*** DATA SUPPLIED Section Begins ***

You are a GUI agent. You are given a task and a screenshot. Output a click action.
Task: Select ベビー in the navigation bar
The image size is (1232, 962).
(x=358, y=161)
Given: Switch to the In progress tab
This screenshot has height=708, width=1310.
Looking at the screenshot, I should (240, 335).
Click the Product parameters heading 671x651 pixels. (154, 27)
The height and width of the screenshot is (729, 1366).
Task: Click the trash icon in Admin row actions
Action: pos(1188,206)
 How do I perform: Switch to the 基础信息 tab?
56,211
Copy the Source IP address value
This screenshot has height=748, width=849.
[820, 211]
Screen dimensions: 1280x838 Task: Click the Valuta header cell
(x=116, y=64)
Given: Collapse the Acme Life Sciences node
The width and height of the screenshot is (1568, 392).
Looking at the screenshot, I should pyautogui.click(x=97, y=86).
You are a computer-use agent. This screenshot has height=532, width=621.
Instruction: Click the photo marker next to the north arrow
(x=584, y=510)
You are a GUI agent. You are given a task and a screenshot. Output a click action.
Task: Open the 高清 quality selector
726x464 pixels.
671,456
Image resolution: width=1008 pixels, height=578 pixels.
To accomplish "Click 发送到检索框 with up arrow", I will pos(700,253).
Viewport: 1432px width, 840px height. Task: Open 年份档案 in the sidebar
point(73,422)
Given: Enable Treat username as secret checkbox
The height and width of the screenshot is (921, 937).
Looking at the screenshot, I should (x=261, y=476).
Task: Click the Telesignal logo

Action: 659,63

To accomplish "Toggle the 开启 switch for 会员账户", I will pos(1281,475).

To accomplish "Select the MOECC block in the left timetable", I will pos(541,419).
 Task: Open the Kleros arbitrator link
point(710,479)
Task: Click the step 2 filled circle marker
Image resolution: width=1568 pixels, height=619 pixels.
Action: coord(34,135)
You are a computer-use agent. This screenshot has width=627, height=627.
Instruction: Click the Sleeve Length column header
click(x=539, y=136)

*** DATA SUPPLIED Section Ends ***

__EXERCISE__
Which lines of the records contain "agent"? Show each of them.

__TASK ANSWER__
You are a GUI agent. You are given a task and a screenshot. Output a click action.
You are a computer-use agent. This screenshot has height=532, width=621.
You are a GUI agent. You are given a task and a screenshot. Output a click action.
You are a computer-use agent. This screenshot has width=627, height=627.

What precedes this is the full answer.